Vom schönen Rundherum offenbar inspiriert, zeigten dann vier Mannschaften in zwei Finalspielen American Football-Sport vom Feinsten. Hart, aber herzlich, wenig Strafen, viele gute Szenen in zwei Matches die beide bis zum Schluss an der Kippe standen. Man trennte sich am Ende des Tages gütlich (ein Titel pro Verein), genauso gut hätten aber auch die Wiener oder die Tiroler mit zwei Bowls vom Platz gehen können. Alles auf Augenhöhe, zwei Programme die sich kennen, schätzen und aneinander messen.

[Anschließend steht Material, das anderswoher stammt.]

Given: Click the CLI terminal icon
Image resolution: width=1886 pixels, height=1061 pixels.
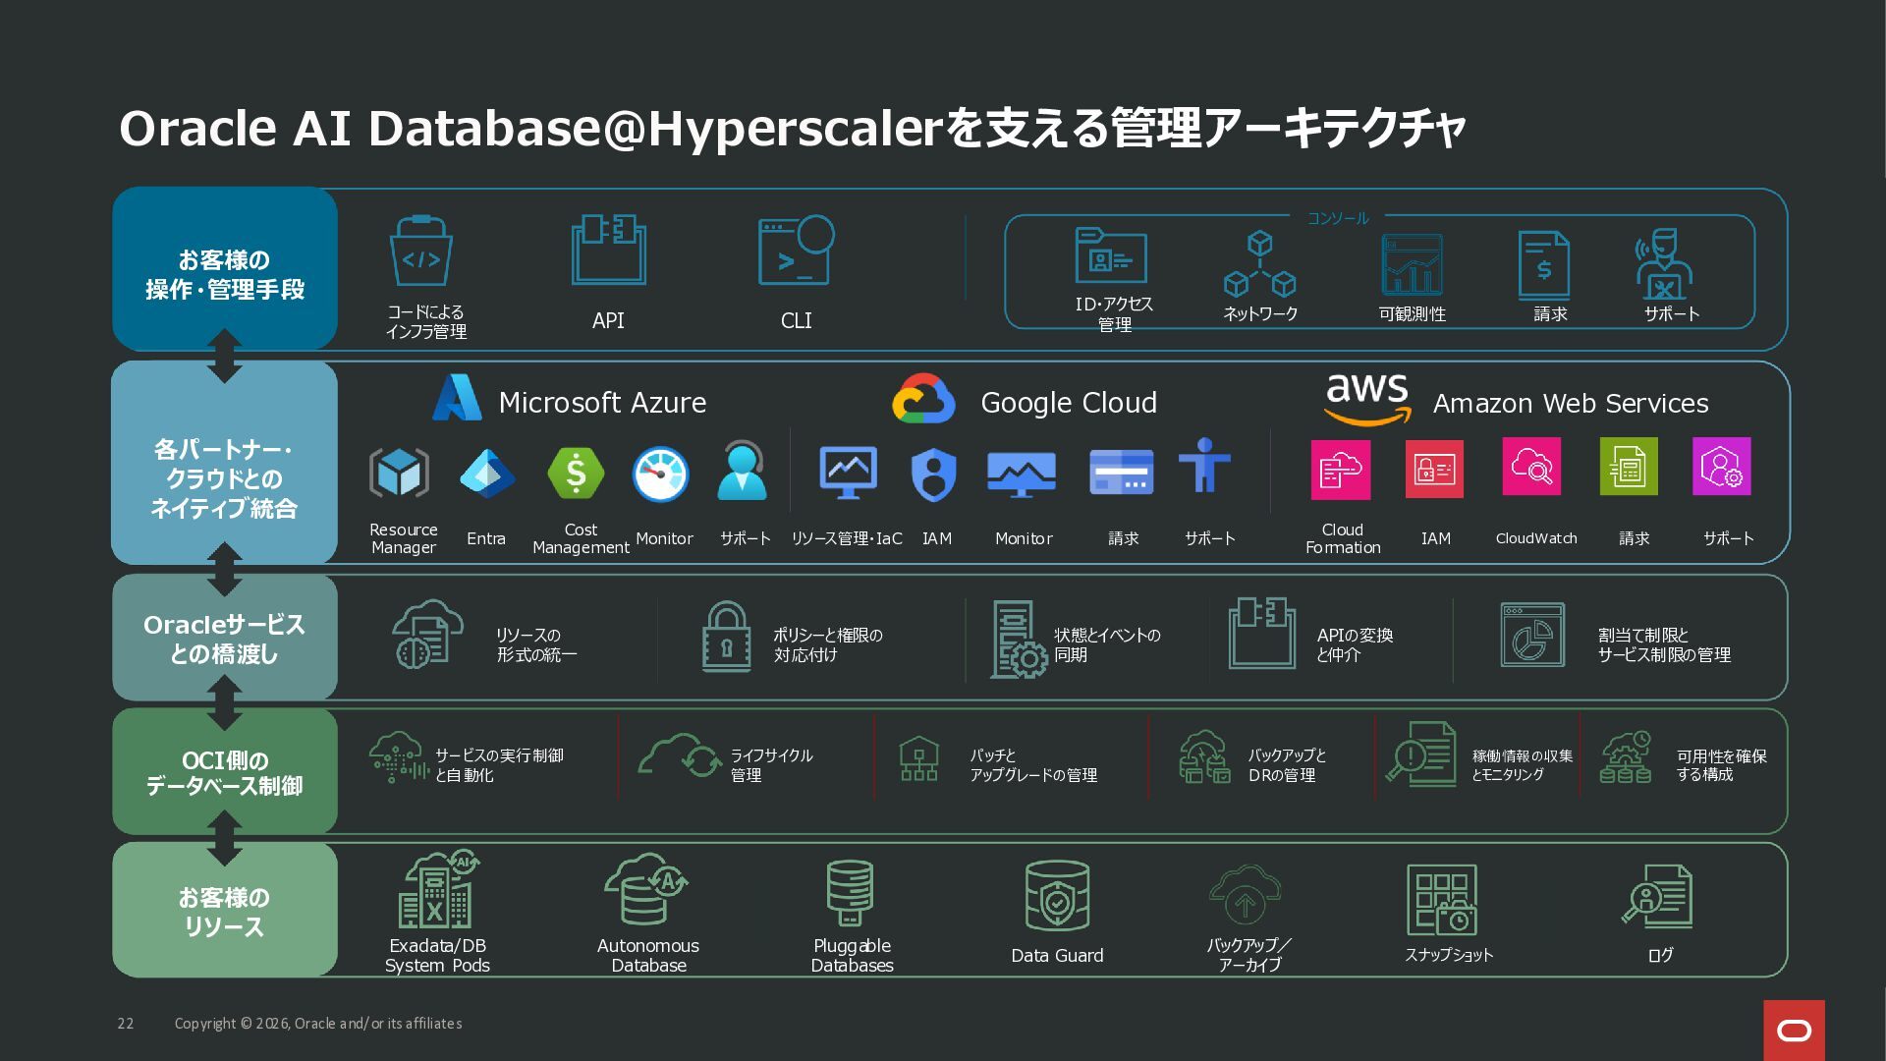Looking at the screenshot, I should (x=796, y=251).
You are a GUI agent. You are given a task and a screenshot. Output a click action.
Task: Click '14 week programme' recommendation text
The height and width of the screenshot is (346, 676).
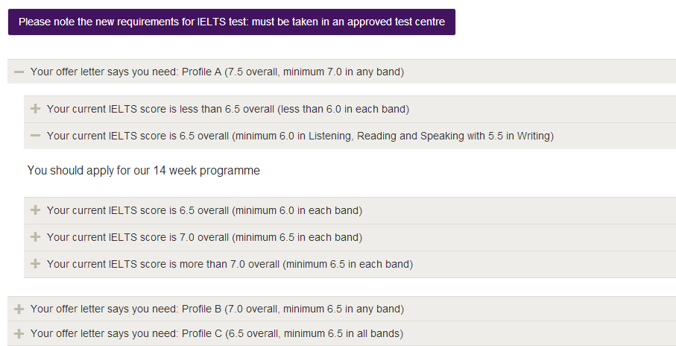[x=144, y=171]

Bei den Minis (das erste von zwei Sensations-Finalspielen) hatten die Raiders das bessere Ende für sich. Auch Dank eines groß aufspielenden Adrian Platzgummers, der später auch zum MVP gekürt wurde, sicherten sich die Raiders ganz knapp den Titel.

Nach einem ersten Viertel des gegenseitigen Abtatstens, schlugen die Hausherren im zweiten Spielabschnitt mit zwei Touchdowns zu. Das Spiel schien zur Halbzeit ganz nach dem Geschmack der Raiders zu verlaufen, doch die Vikings kamen ganz stark zurück. Im dritten Viertel glichen die Wiener mit zwei Touchdowns zum 14:14 aus, ehe Adrian Platzgummer und Elias Erbschwentner (mittels Conversion) auf 22:14 davon zogen.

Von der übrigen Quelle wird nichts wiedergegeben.